Set problem 1:
Answer these questions using the review of Gathering Those Driven Away, each answer on its own line and marked like its question.
(a) Who publishes the book, and what is the price of the paperback?
(b) Who in Schleiermacher's dialogue calls Christmas "one long affectionate kiss given to the world"?
(c) Which Bible verse does the book's title paraphrase?
Set problem 2: Write the next part of the review of Gathering Those Driven Away, picking up after its final sentence.

Page excerpt:
== == ==

Gathering Those Driven Away: A Theology of Incarnation
By Wendy Farley
Westminster John Knox, 256 pp., $30.00 paperback
A few friends gather on Christmas Eve, sharing the joy of the season. Women tell stories that reveal the depths of pain and love in ordinary life. One improvises on the piano. They agree that mothers, like Mary, recognize the divine in their children. Men "pontificate" until Joseph enters the dialogue. He observes that "the subject of Christmas claims" creates a "speechless joy," soothes deep pain, gladdens the heart and eye; it was "one long affectionate kiss given to the world." The evening ends with all united in song.
This is the scene of Friedrich Schleiermacher's Christmas Eve: Dialogue on the Incarnation. It is also the setting of Wendy Farley's preface to Gathering Those Driven Away. In the spirit of Schleiermacher's Dialogue, she offers meditations, songs and spiritual practices-all rooted in the pain and joy of ordinary life. She formulates a theology of Wisdom incarnate--unleashed by divine desire, found in sublime moments and ragged places of ordinary life and born in a manger. In doing this, she gathers not merely the cultured despisers of Christianity, but "those driven away."
Farley's title comes from a paraphrase of Micah 4:6, "And in that day, says the Beloved, I will assemble the lame and gather those who have been driven away." In her book, "those driven away" first refers to casualties in the fight over sexual minorities in churches. Her premise is that the harm, betrayal and self-loathing caused in this "wreckage" reveals wounds of other times and places. But her focus is "the Beloved." The book is "mostly a long love letter to the Beloved, incarnate in the world, in Scripture, in Jesus, and in every human being." She offers words that "caress" the Divine and that intend to foster human participation in "divine eros and caritas for the world."

== == ==

Supplied material:
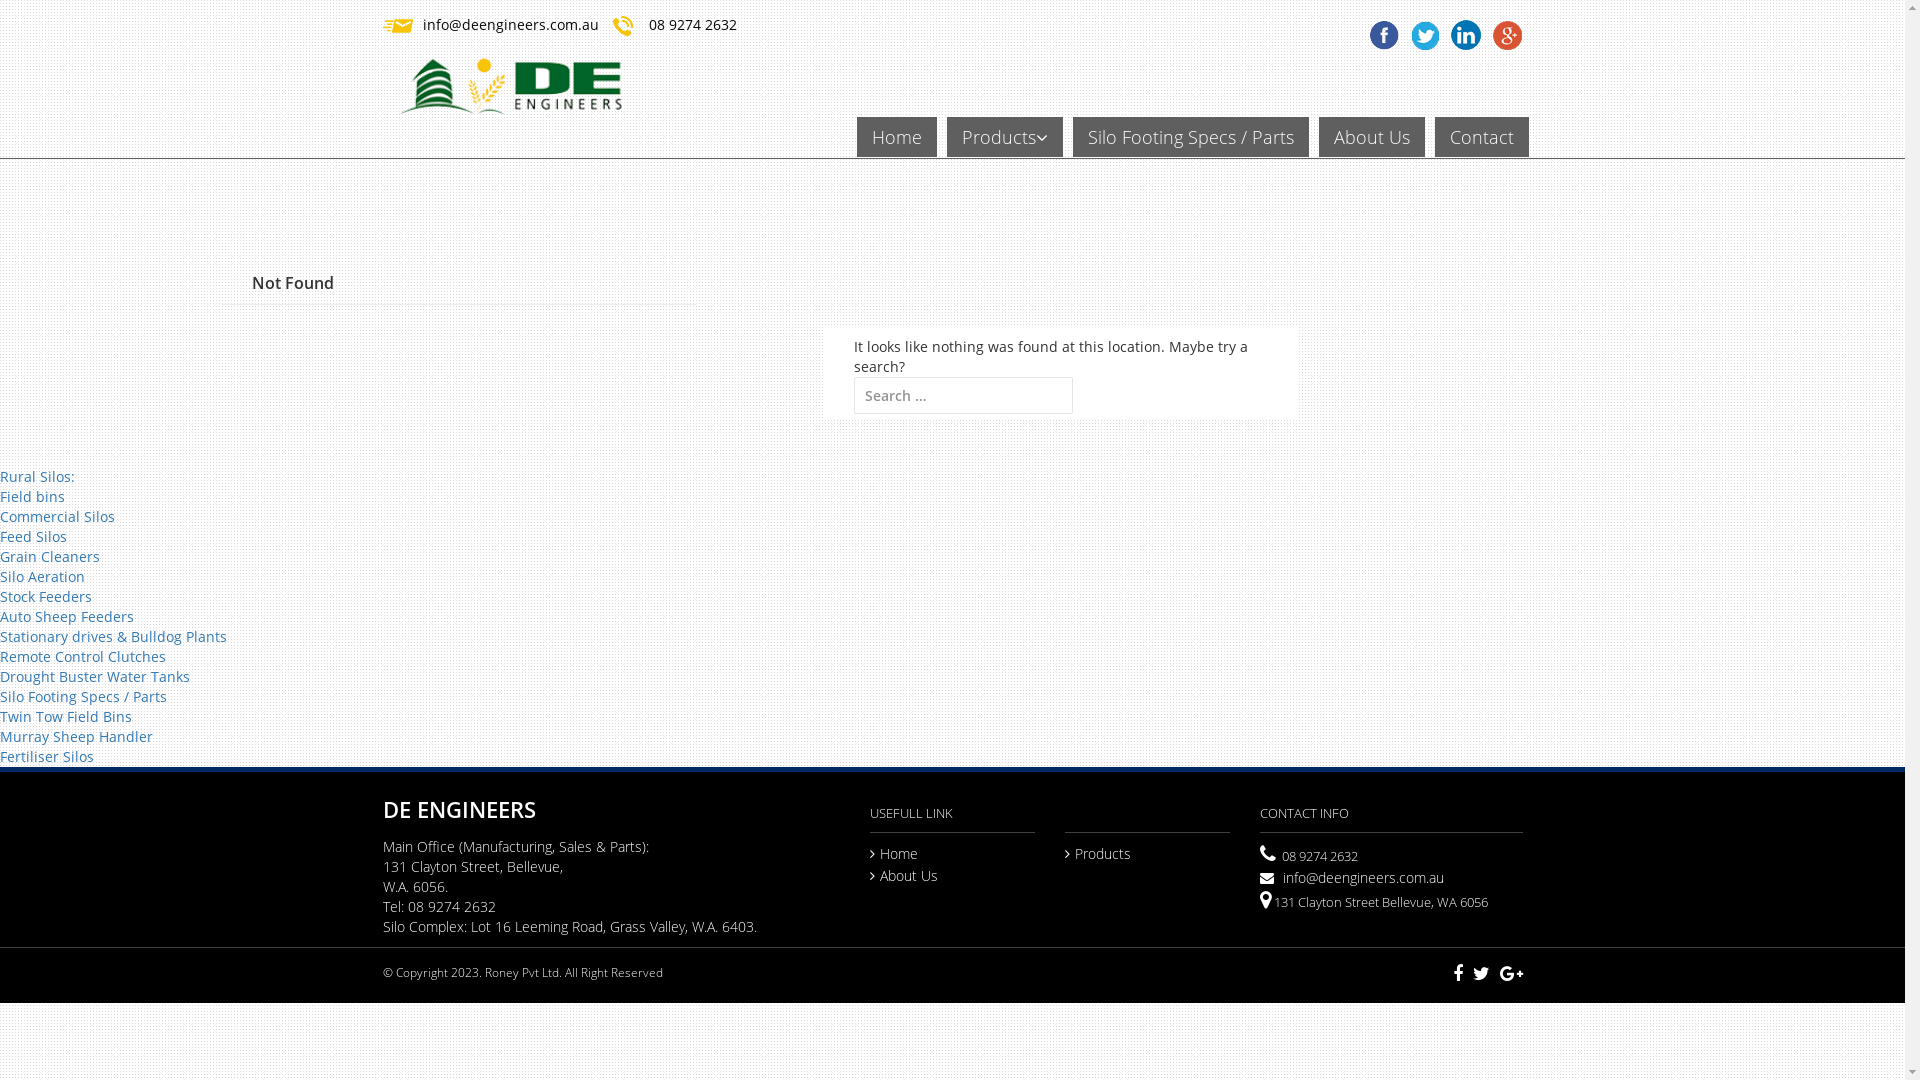 This screenshot has width=1920, height=1080. What do you see at coordinates (902, 874) in the screenshot?
I see `'About Us'` at bounding box center [902, 874].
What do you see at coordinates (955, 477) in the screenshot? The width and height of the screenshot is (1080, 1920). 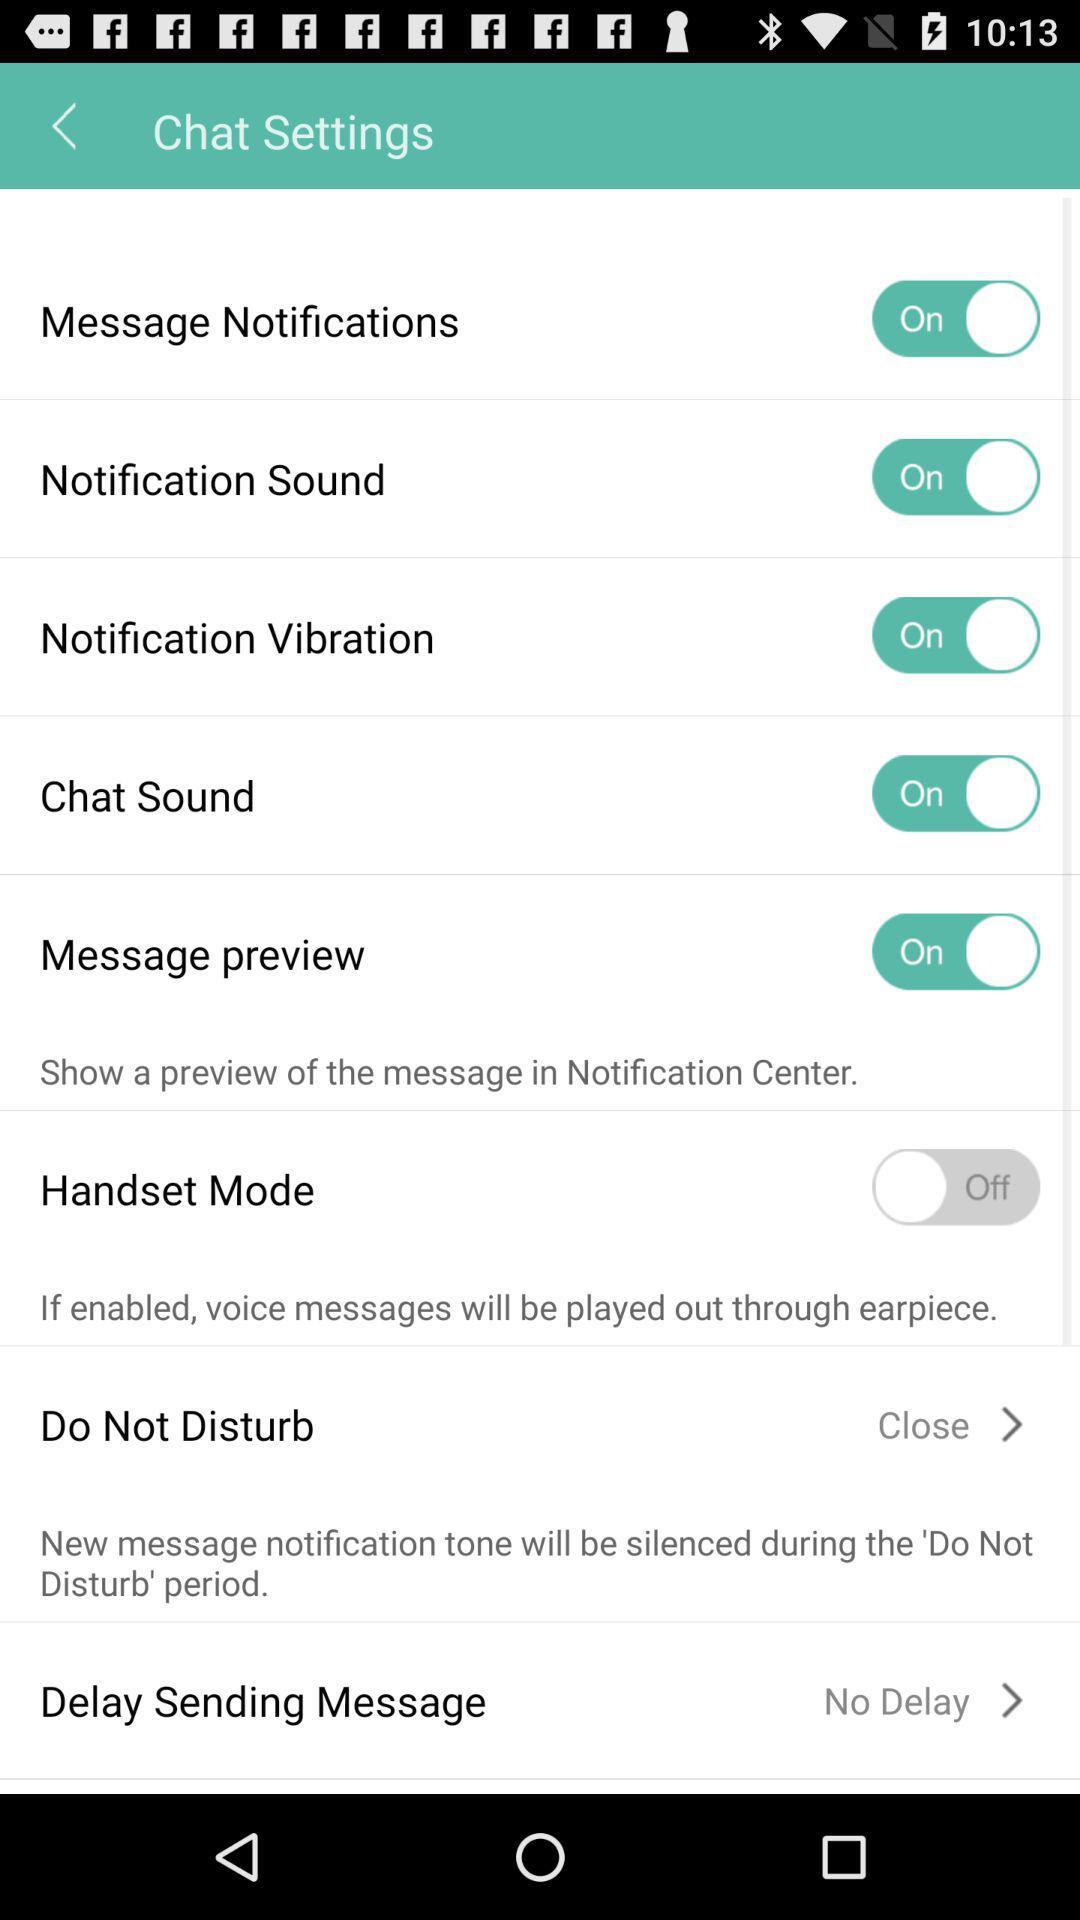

== == ==

Exercise response 1:
(a) Westminster John Knox; $30.00.
(b) Joseph.
(c) Micah 4:6.

Exercise response 2:
This love letter assembles voices from the margins through the centuries, including Origen, Pelagius, Mechthild of Magdeburg, Marguerite Porete, Schleiermacher, feminist and queer theologians, gnostic gospels, platonists, yoga practitioners, folk singers, prostitutes, tax collectors, Samaritans, a very young and "indecent" Mary, and Jesus of Nazareth. Some canonical voices join this mostly noncanonical chorus.
The metaphors of margin and of being driven away assume a center and a force. The center that Farley wants to displace is a "logic of domination" that continues to create heresies and marginalize persons. The struggle for orthodoxy associated with the promulgation of the Nicene Creed epitomizes this logic of domination.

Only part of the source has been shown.